Berg does do a nice job with describing Perkins’s style of editing. The reader gets to know Perkins as Max and begins to see him as the devoted best-friend or parental figure and the behind-the-scenes mentor of some of the greatest American writers. He spoke the “language of writers,” and he never gave up on any of them nor would he let them give up on themselves. When Max found the “real thing” as he called it, he went to great lengths to support it; “he treated literature as a matter of life and death” (4). He believed in being behind-the-scenes, that the “book belonged to the author,” though he was sometimes greatly involved with a book’s revision of structure and content, spending large amounts of time, including his free time, poring over one book. This was considered a “bold new kind of editorial work”(136).

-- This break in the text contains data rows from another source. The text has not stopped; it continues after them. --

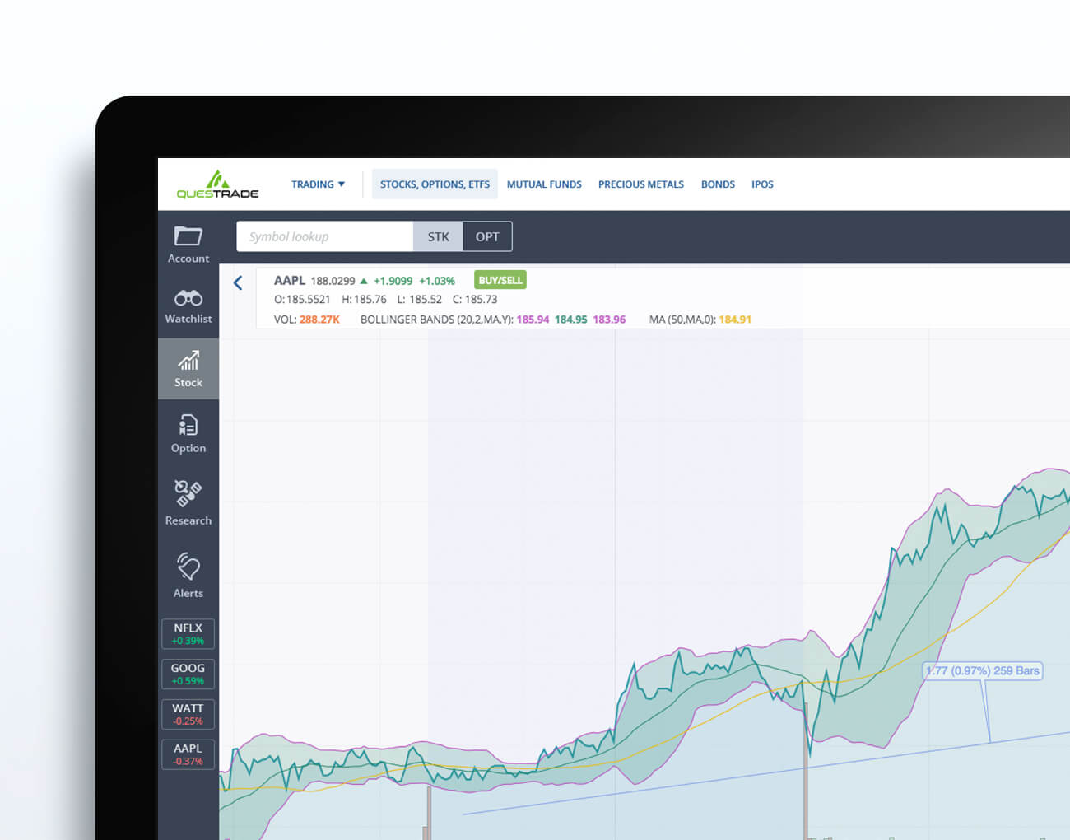Select the NFLX watchlist entry
1070x840 pixels.
click(x=188, y=633)
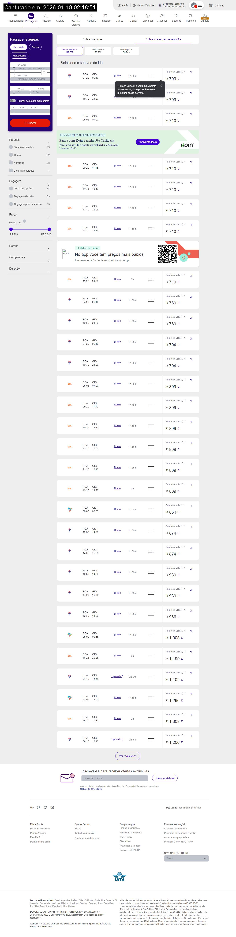Open the Hospedagens category icon
Image resolution: width=236 pixels, height=937 pixels.
(15, 16)
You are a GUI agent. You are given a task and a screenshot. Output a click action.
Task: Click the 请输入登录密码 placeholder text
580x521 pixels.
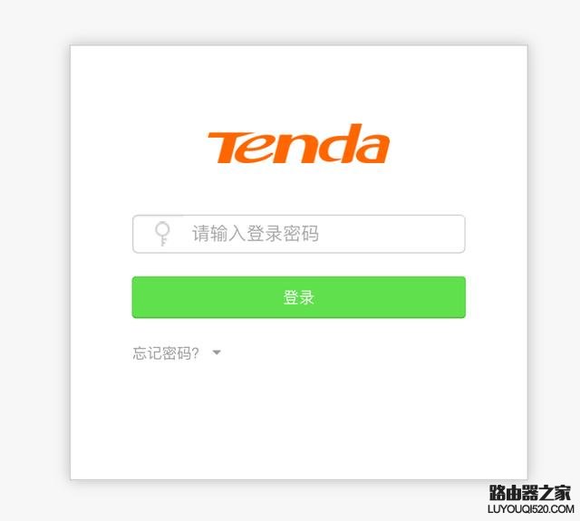click(x=256, y=234)
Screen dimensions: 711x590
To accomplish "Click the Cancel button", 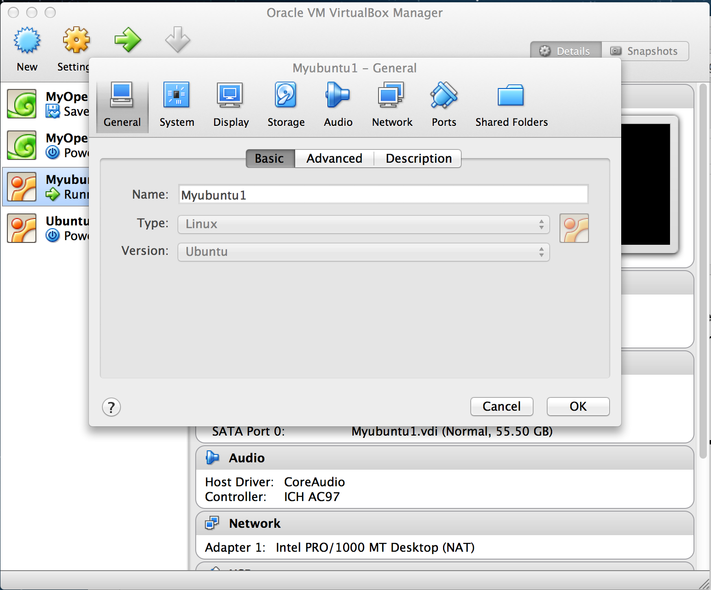I will click(x=501, y=406).
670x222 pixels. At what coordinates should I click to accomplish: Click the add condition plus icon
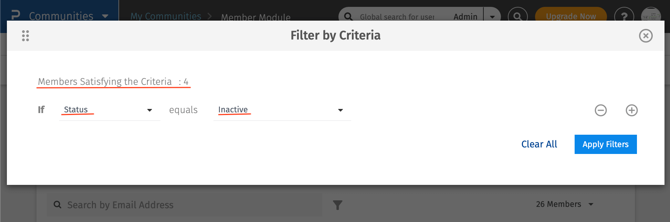(x=631, y=110)
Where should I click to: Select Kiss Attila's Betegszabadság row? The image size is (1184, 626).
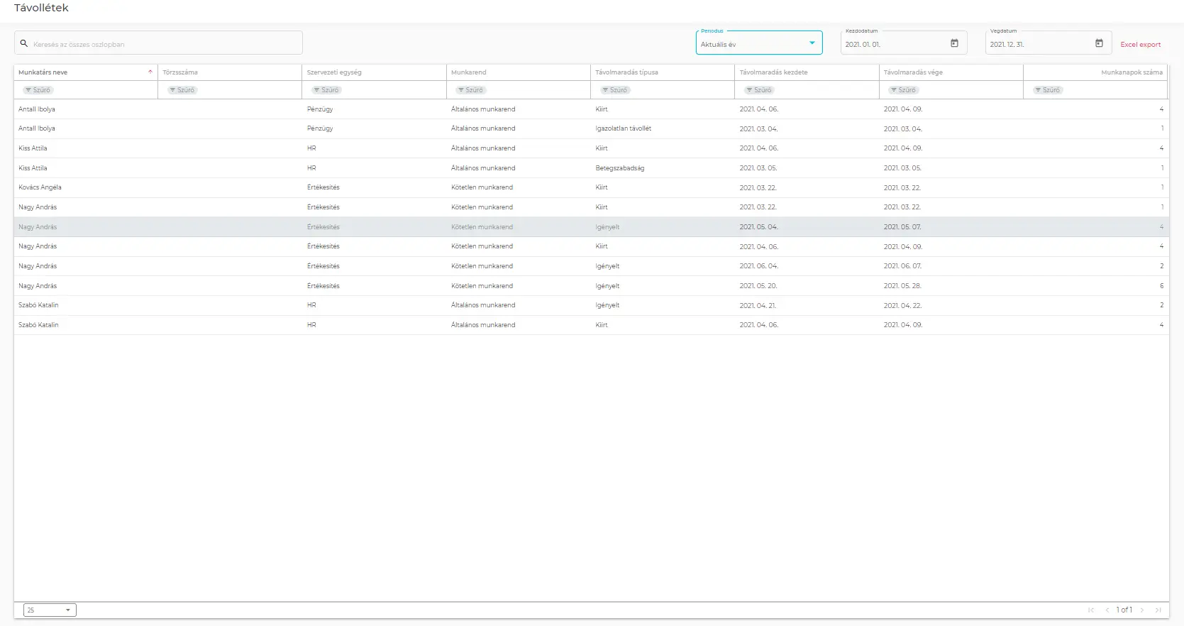[x=619, y=168]
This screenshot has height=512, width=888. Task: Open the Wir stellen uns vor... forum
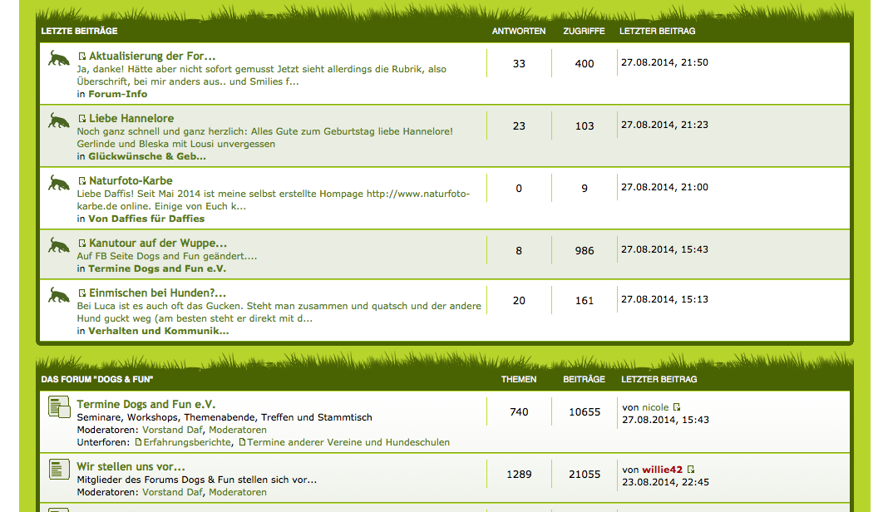(x=131, y=466)
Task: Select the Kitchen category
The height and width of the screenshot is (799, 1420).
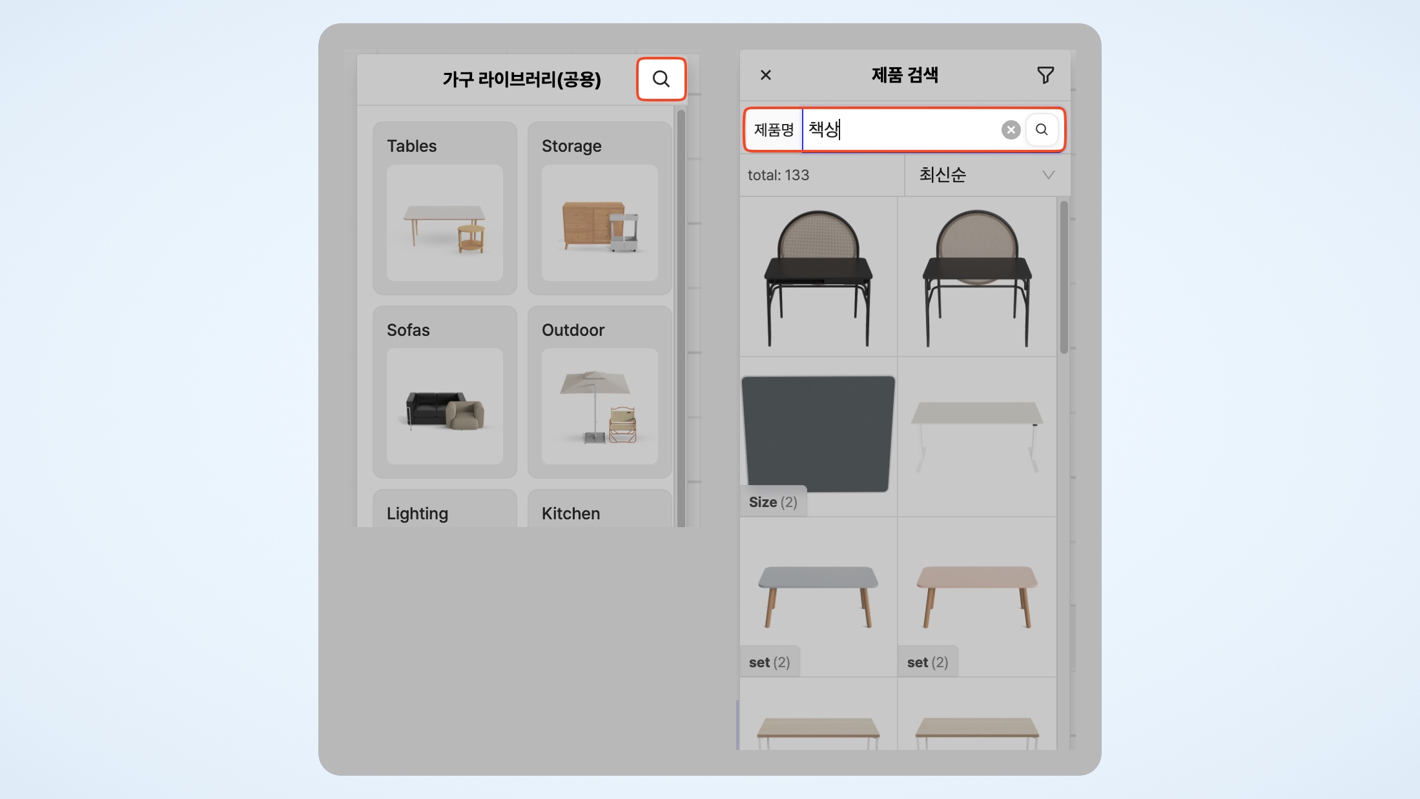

And Max became known as a “creative” editor. But Max discussed with an author each change or cut he thought was necessary in a manuscript, making the changes dependent upon mutual agreement, with the author always being the final judge. He adhered to his own conviction that “a book must be done according to the writer’s conception of it as nearly as perfectly as possible”(298). Max said at best he was a “handmaiden” to an author: he helped in literally any way he could, but he wasn’t the creator. Neither was he egotistical about what he did, even when he helped scale Wolfe’s three-thousand-plus page manuscript, Time and a River, down to a readable novel.
Throughout his life, Perkins discovered, nurtured, inspired and encouraged some of the greatest writers. He even humbly offered up successful ideas for plot-lines, titles, and the like– but he may never have known the huge impact he had not only in the world of editing and publishing but in the world of literature. The day Maxwell Perkins died, he woke up and began to ready himself for work despite his terrible coughing and the pain in his lungs. Up to the end, books were a priority. And Berg, in clear and interesting language, conveys the “real thing” in Max Perkins: Editor of Genius.